In college I spent a lot of time with my best friend’s family, so when her father died a few weeks ago, that was the loss of a family member for me. Death makes me think about fate, hard as I try not to. Was it ‘his time’ as we often say? His spouse suffered most through his Alzheimer’s, for many years. No one would have wished him a hasty exit, but I think any of us would have wished for less lingering, once it seemed all awareness had vanished.
I have long refused to accept our lives are scripted. I reject any theological language referring to ‘God’s will.’ But when experiencing these life and death events it is hard not to question our destiny. Even if not scripted, it seems at least there are situations we are drawn to, and without question, external events that influence the choices we make.
Historical fiction is a beloved escape for me. I am often reading/listening-to a period in time when many Europeans, there and in the New World, believed hell was a real place and god resembled the Old Testament guy who was long on judgement and anger. This way of thinking produces narrow-mindedness. It is the perspective where Evangelical Christians, and some Muslim sects, are stuck. They live in the long-ago past, when the simple answer to every conundrum was: god’s will. These are immature, under-developed religions. Theirs is the Christianity of the Crusades.
When people of that way of thinking turn to politics and public policy, they again want simple answers to complex problems. For one, example, they forget their own ancestors were immigrants and feel entirely justified railing against those ‘illegals.’ And then there’s the women. In this country we are forced into to psychological burqas, by paying us less, restricting our access to healthcare, and the many other ways we are marginalized. Hell, they have us turning on each other. ‘No one is harder on women than women’ – I know you’ve heard that one, just as I know I’ve said it.

- _TASKS TO CARRY OUT_:
a - Reproduce the part of the essay starting with "When people of" and going on through "I’ve said it.".
b - According to the essay, is each statement true? Answer yes or no for each, quoting the words that decide it. (i) The writer's best friend's father died a few weeks ago. (ii) The writer accepts that our lives are scripted. (iii) The writer avoids historical fiction.
c - In the essay, who suffered most through the friend's father's Alzheimer's?
The entries that follow have no connection to the essay.

- _MATERIAL SUPPLIED_:
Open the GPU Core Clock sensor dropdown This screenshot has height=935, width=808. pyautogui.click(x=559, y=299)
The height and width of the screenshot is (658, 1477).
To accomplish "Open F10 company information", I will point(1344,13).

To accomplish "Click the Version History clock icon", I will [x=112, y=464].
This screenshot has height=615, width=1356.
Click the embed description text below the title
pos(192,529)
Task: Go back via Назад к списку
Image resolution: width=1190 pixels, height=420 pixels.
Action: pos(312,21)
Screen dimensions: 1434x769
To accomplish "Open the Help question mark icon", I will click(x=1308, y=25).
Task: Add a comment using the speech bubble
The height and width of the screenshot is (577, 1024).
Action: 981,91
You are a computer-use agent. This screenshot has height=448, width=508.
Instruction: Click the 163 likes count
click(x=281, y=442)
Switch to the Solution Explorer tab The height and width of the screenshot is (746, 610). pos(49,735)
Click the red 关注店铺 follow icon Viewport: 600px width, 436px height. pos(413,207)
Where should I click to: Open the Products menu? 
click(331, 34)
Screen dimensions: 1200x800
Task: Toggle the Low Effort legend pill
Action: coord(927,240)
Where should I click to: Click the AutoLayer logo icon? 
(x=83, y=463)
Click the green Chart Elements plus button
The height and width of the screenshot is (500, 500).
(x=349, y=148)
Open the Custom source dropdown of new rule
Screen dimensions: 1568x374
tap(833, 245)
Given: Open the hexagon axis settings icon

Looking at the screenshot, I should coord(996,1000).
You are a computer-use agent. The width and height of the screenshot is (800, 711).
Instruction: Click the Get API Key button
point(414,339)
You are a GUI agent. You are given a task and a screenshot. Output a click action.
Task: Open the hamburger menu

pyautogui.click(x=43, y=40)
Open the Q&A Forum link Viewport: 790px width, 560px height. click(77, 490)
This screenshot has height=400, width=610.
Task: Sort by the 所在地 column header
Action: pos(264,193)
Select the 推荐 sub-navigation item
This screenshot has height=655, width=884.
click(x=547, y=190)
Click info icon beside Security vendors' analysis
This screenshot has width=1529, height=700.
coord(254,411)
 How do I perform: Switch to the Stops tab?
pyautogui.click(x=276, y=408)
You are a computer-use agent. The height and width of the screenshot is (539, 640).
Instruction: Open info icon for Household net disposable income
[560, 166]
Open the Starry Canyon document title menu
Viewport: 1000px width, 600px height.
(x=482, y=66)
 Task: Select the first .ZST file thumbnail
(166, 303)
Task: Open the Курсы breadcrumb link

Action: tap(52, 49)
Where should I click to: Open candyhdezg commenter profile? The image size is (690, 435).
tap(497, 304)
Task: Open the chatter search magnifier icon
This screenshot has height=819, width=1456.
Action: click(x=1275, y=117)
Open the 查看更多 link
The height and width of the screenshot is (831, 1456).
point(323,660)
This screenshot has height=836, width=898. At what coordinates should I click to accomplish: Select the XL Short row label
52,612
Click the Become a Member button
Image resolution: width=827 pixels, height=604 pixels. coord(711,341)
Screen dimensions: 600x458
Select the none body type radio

- _RESPONSES TO THE EXERCISE_:
a -
When people of that way of thinking turn to politics and public policy, they again want simple answers to complex problems. For one, example, they forget their own ancestors were immigrants and feel entirely justified railing against those ‘illegals.’ And then there’s the women. In this country we are forced into to psychological burqas, by paying us less, restricting our access to healthcare, and the many other ways we are marginalized. Hell, they have us turning on each other. ‘No one is harder on women than women’ – I know you’ve heard that one, just as I know I’ve said it.

b -
(i) Yes: "when her father died a few weeks ago"
(ii) No: "I have long refused to accept our lives are scripted."
(iii) No: "Historical fiction is a beloved escape for me."

c - His spouse, for many years.